Ветер одиноким волком метался по ночной Москве. Обогнув металлические прутья Александровского сада, он пронесся вдоль высоких зубчатых стен. Его косматый хвост заметал все, что попадалось на пути: старые газеты, матросские бескозырки, революционные красные банты. На широкой площади ветер набрал силу и обрушился на реку, а потом дальше, наполняя грозным гулом переулки Замоскворечья. Его полуночный вой проникал в щели домов, отчего спящие люди кричали во сне. Тогда, зараженный их страхом, ветер голосил по-женски дико и протяжно. И всхлипывал судорожно, путаясь в белых трепетных занавесках, как в саване.
Женщина сидела на стуле, совсем рядом с Коломийцевым. Одета она была в темно-серое платье, демисезонное пальто и шляпка валялись на полу. Ботинки, мучившие ее гвоздями, женщина сняла сразу и теперь выглядела почти умиротворенной.

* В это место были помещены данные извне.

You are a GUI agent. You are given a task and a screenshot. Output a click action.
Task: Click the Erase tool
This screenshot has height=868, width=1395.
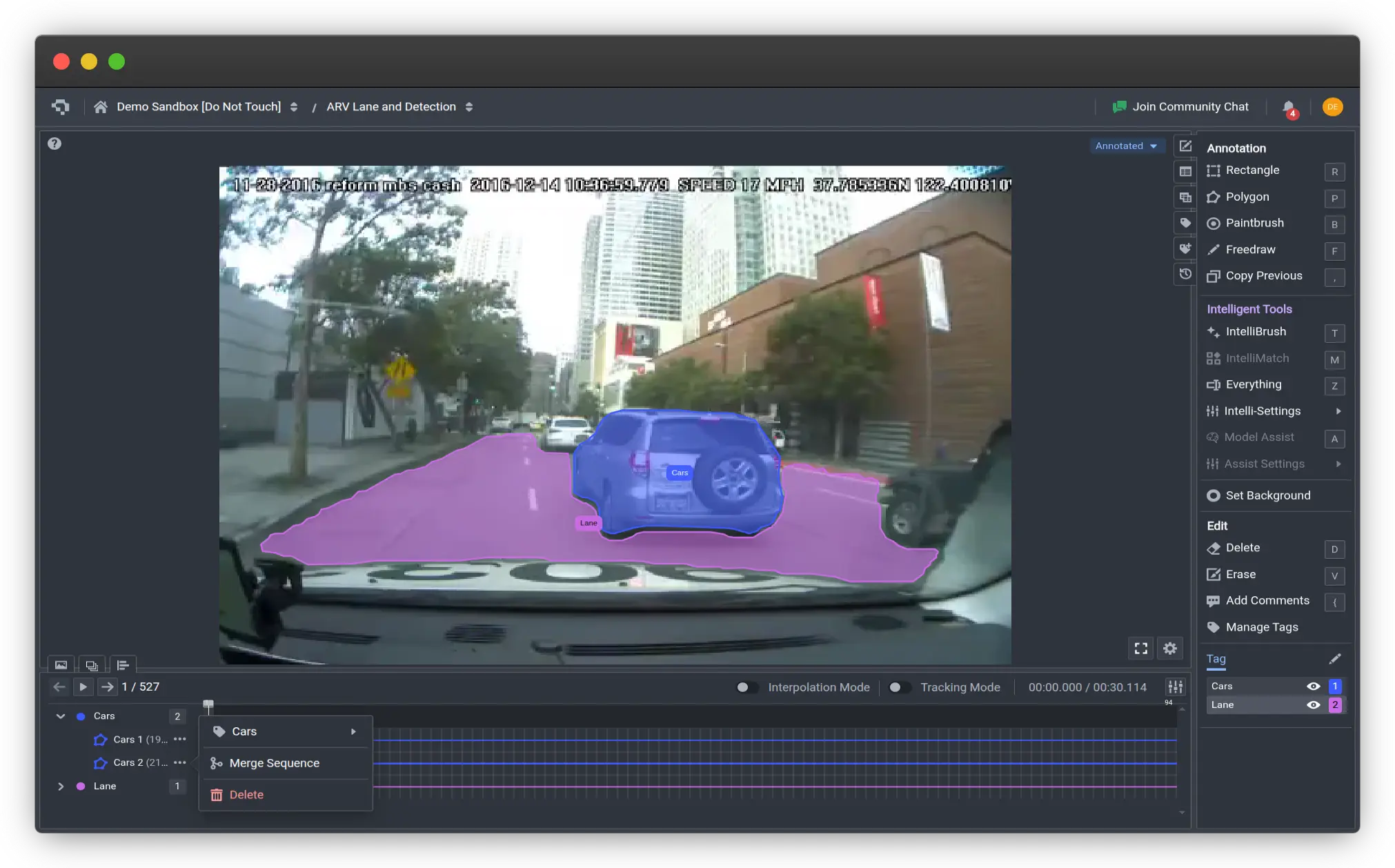point(1240,575)
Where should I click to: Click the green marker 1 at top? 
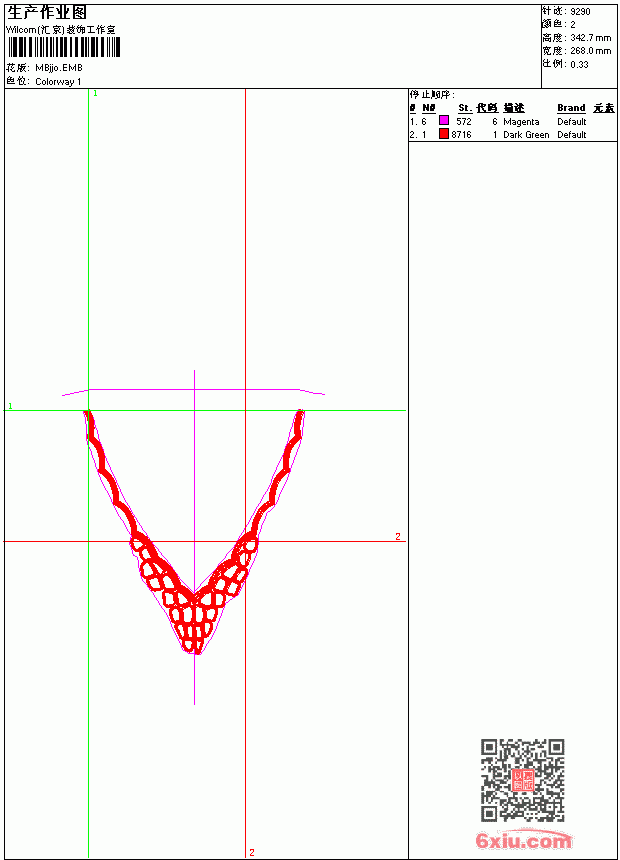[x=95, y=94]
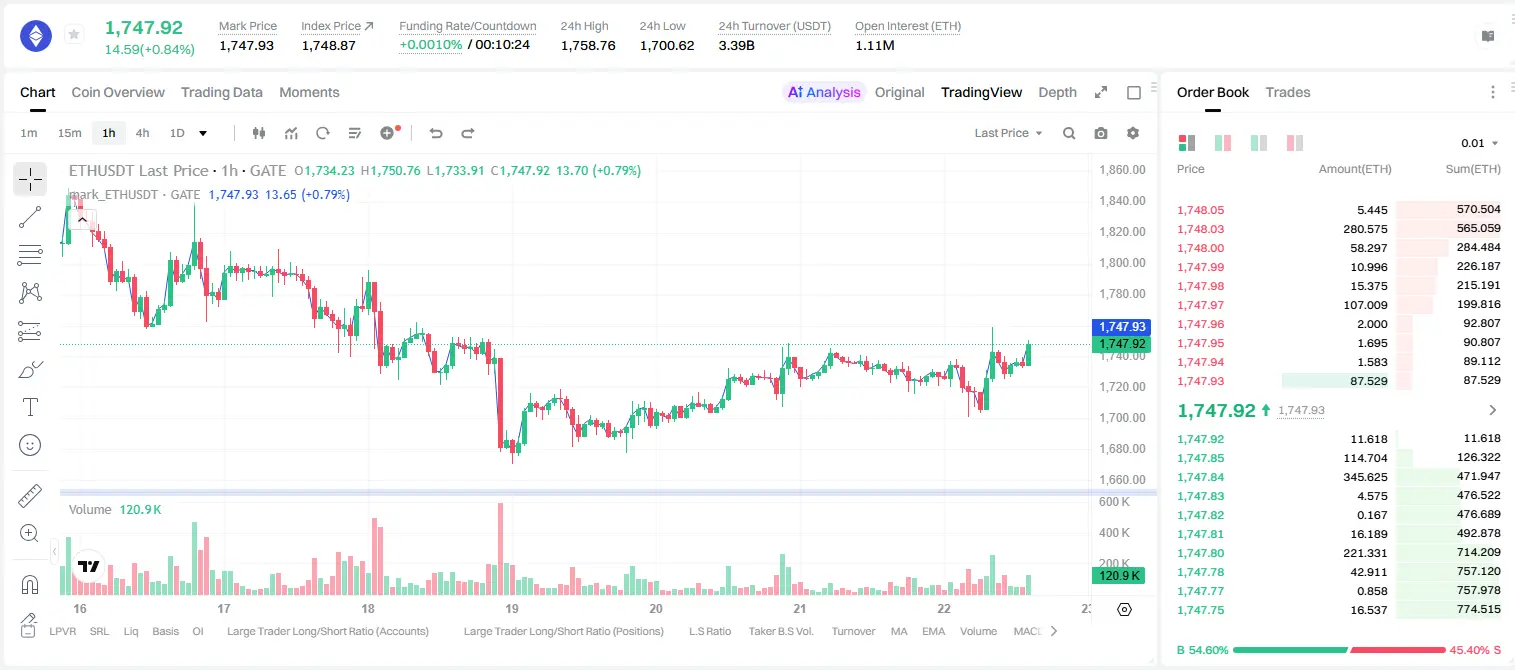
Task: Show only sell orders in order book
Action: [x=1294, y=143]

— Гроза идет,- сказала Дора.
‘У нас, на Нерчинской каторге, тоже бывали сильные грозы. В Борзе, когда пересаживались на телеги, попала под проливной дождь. Добралась до Мальцевской промокшая до нитки, перепуганная. Спасибо нашим, дали переодеться в сухое, напоили чаем из шиповника. Маня Спиридонова, кажется. Или Рива Фиалка. Приехала сопливой девчонкой, жизни не знала’.
Лампа на письменном столе осветила человека, листающего папку с делом.
— Девчонка, однако, готовила покушение на киевского генерал-губернатора Клейгельса. Ранняя такая пташка… Не потому ли Вас и назвали Фейга?*
— Вы кто? — спросила Дора, пытаясь разглядеть говорившего.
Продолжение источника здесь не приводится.